Without loss of generality we can assume the $V_k$ are normalized, ie, $\boldsymbol{\Gamma}_{kk}=1$, by absorbing any excess amplitude into the intensity factor $K_k$. Then the off-diagonal elements $\boldsymbol{\Gamma}_{jk}\leq1$ by elementary geometry, and $\boldsymbol{\Gamma}$ is called the normalized coherence matrix.
Note $\mathbf{a}^\dagger\boldsymbol{\Gamma}\mathbf{a}$ is a matrix quadratic form, and in the absence of correlation between the sources $A_k$ (in the time-averaged sense) the off-diagonal elements vanish and $\boldsymbol{\Gamma}=I$, the identity matrix, giving
$$\langle I(\mathbf{p})\rangle=\mathbf{a}^\dagger\mathbf{a}=\sum_{k=1}^N\left|\frac{K_k}{|\mathbf{p}-\mathbf{q}_k|}\right|^2,$$
which is just the sum of the individual intensities of the voices. This is what is meant by "incoherent waves add diagonally"; their intensities just add, because only the on-diagonal elements of the normalized coherence matrix come into play, and $I\propto N$.

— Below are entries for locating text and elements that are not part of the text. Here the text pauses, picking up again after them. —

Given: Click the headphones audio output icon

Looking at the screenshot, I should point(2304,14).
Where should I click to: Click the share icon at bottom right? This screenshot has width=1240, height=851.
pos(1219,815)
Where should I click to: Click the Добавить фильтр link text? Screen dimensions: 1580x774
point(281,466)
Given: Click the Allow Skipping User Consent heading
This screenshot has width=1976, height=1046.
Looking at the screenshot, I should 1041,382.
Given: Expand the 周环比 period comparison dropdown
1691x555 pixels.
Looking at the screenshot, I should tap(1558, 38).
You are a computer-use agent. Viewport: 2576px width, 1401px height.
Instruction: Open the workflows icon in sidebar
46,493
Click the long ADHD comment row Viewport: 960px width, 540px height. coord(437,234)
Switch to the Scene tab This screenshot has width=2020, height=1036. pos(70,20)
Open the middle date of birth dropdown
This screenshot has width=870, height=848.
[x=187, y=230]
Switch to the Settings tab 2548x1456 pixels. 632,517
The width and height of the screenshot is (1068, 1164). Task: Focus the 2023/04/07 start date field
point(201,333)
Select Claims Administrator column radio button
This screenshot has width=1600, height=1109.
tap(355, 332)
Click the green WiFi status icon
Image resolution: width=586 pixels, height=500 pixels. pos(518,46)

Meanwhile, if there are long-term correlations between the sources $A_k$, the off-diagonal elements will not be zero, and additional intensity will come from the $N^2-N$ off-diagonal entries of $\boldsymbol{\Gamma}$. In this case, the intensities add "off-diagonally", and in the best-case scenario they can add as $I\propto N^2$.